The Qantas Airways Limited (ASX: QAN) share price has been taking off lately, leaping nearly 10% over the last six months. And there have been plenty of positive releases driving the S&P/ASX 200 Index (ASX: XJO) stock higher.
The airline announced it expects to post its first half-year profit since the onset of the COVID-19 pandemic in October. It then upped its predictions once more, telling investors it tips its first-half underlying pre-tax profit to come in at between $1.35 billion and $1.45 billion last week.
Though, recent months haven't been all smooth sailing for Qantas. The airline has fielded its fair share of criticism. Indeed, Choice recently crowned the airline as Australia's 'shonkiest' brand – a critique Qantas rebuked.
All in all, the Qantas share price is currently $6.15. That's 19% higher than it was at the start of 2022 and 25% higher than it was this time last year.
Not to mention, it peaked at $6.36 last week – marking its highest point since February 2020.
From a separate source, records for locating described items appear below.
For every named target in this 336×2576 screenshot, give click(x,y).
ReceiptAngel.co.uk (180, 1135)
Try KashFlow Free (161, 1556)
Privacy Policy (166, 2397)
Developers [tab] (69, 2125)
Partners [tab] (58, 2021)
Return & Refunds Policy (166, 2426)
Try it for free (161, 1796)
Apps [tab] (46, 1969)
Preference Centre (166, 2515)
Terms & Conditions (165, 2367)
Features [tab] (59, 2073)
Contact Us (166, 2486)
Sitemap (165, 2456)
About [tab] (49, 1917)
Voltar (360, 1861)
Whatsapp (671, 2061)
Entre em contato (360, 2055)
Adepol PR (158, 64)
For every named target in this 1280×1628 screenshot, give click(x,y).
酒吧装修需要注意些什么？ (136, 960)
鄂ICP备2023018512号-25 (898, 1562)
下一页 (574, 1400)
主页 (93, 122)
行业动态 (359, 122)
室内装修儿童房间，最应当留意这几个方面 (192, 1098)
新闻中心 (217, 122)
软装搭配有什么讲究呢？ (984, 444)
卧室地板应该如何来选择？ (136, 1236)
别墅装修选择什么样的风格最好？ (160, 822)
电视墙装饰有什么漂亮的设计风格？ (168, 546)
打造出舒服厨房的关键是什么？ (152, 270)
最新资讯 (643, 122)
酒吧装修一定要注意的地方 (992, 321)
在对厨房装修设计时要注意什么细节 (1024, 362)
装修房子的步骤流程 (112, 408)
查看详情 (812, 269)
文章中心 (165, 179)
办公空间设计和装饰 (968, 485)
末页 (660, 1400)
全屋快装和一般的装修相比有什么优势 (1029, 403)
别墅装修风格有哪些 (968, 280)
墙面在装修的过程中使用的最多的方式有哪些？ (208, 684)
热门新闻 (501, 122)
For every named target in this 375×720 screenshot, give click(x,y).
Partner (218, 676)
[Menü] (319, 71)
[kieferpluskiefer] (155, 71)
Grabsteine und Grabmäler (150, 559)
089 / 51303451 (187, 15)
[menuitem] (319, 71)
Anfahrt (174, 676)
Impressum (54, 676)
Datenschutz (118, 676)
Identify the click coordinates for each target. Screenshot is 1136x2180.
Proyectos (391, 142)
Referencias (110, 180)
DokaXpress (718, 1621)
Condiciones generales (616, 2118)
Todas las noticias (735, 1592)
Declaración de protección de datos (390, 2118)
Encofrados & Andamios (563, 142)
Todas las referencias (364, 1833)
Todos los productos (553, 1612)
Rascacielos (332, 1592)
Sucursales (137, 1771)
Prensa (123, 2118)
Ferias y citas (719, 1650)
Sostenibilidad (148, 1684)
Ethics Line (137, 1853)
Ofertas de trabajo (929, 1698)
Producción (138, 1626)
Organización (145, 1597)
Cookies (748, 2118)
But there might be clouds on the horizon for the Qantas share price. Here's why one fundie tips the stock as a sell.
Is the Qantas share price about to dive?
Red Leaf Securities CEO John Athanasiou has tipped Qantas shares as one to sell, as per The Bull, saying the airline could soon suffer amid cost-of-living pressures.
The fundie said Qantas has benefited from surging demand for travel after previous lockdowns despite claims of poor customer service. But that might soon come to an end. Athanasiou continued:
Our concerns are higher interest rates and rising cost of living expenses.
As interest rates rise and inflation continues to run rampant, Aussies might find themselves struggling to pay for housing, food, and other essentials. It's likely that holidays could be among the first expense surrendered in such an environment, according to Athanasiou.
Of course, that could be bad news for Qantas' bottom line and, in turn, its share price.